= Beginning of Section =
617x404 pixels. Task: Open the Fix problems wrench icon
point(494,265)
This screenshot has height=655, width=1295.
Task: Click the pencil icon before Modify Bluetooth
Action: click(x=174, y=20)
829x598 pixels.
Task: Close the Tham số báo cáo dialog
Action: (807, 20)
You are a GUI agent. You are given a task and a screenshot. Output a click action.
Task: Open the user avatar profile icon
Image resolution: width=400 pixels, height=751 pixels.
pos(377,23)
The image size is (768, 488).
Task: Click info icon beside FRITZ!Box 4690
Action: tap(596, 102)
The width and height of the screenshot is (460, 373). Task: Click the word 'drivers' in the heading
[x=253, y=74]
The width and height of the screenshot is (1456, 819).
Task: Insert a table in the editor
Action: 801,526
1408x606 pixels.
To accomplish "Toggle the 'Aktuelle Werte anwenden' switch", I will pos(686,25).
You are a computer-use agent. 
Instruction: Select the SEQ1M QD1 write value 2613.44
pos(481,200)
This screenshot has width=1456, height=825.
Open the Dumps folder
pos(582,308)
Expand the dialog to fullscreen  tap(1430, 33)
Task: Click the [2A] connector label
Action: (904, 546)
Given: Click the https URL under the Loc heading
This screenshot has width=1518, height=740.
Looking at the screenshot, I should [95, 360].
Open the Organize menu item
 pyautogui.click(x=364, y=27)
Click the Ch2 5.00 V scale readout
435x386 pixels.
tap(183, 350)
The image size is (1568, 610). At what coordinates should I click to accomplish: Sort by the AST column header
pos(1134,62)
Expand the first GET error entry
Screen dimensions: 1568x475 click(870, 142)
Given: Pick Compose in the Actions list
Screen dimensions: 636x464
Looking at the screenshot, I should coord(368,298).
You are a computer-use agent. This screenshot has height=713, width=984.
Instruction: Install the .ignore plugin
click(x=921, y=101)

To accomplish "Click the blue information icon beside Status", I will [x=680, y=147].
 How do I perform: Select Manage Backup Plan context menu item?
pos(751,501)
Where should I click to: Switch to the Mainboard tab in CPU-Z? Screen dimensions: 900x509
= End of Section =
▸ WHAT TO PRODUCE
Where the listing above has a line with "This screenshot has width=1456, height=825.", start there, and output every line exactly through the line with "Given: Pick Compose in the Actions list", which is also included.

▸ EXPECTED ANSWER
This screenshot has width=1456, height=825.
Open the Dumps folder
pos(582,308)
Expand the dialog to fullscreen  tap(1430, 33)
Task: Click the [2A] connector label
Action: (904, 546)
Given: Click the https URL under the Loc heading
This screenshot has width=1518, height=740.
Looking at the screenshot, I should [95, 360].
Open the Organize menu item
 pyautogui.click(x=364, y=27)
Click the Ch2 5.00 V scale readout
435x386 pixels.
tap(183, 350)
The image size is (1568, 610). At what coordinates should I click to accomplish: Sort by the AST column header
pos(1134,62)
Expand the first GET error entry
Screen dimensions: 1568x475 click(870, 142)
Given: Pick Compose in the Actions list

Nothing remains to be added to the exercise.